Why 1,000 Tokens Per Second Actually Matters
To understand why this is interesting, you need a reference point. Claude Opus 4.6 lands around 71 tokens per second with the lower end model, Haiku, touching 98 tokens per second — and Gemini Flash hits 192 tokens per second. MiMo-V2.5-Pro in UltraSpeed mode runs at over 1,000. That's not a marginal improvement. It's a different category entirely.
At that speed, use cases that were previously off the table become viable. Real-time fraud detection, live trading signals, parallel reasoning chains, and multi-agent loops all have hard latency ceilings that standard inference speeds can't meet. At 1,000 tokens per second, they can. Applications that were previously impossible become viable — fraud detection, real-time trading signals, parallel reasoning chains, and live agent loops all have hard latency requirements that 68 tokens per second cannot meet.
How They Did It
The speedup comes from three layers: FP4 quantization, DFlash speculative decoding, and the TileRT runtime. FP4 is applied only to MoE Experts, with QAT keeping capability essentially on par.
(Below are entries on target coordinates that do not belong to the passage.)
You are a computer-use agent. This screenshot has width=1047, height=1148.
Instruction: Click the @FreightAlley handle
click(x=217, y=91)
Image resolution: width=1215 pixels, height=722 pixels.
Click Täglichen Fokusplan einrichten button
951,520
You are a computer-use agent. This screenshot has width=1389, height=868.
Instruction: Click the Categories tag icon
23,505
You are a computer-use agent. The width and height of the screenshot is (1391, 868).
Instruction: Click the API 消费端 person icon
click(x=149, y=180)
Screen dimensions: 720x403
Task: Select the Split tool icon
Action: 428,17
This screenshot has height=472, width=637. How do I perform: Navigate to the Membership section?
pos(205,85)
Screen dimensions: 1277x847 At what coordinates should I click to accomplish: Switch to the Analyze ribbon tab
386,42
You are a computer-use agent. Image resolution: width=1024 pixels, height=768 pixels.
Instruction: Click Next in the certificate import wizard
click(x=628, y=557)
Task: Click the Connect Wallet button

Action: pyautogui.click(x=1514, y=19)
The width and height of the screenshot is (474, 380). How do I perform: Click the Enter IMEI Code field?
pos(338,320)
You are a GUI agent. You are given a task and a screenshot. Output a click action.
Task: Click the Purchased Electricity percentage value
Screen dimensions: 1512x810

DFlash predicts a whole masked block per forward pass, hitting 6.30 average acceptance length in coding tasks. The TileRT runtime then restructures GPU execution with persistent cores and heterogeneous pipelines, eliminating the delay from operator switching and keeping hardware running at full capacity throughout.
The whole thing runs on a single standard 8-GPU node. No custom chips. No specialized hardware. That's the part that matters most — it means the barrier to deploying ultra-fast trillion-parameter inference drops significantly for any organization with standard GPU infrastructure.
The Trial and the Caveats
Access is gated. The trial window runs June 9 to June 23, applications only, with enterprises and professional developers prioritized. Approved users get a two-week free Chat experience with usage guardrails: 10 queue entries per account daily, 30-minute session caps, and automatic release after 5 minutes idle. The Token Plan is not supported — API trial access only.
Independent third-party speed verification isn't public yet. Xiaomi's own numbers are the primary source. The open-source checkpoint on Hugging Face gives the community a path to verify the claims independently.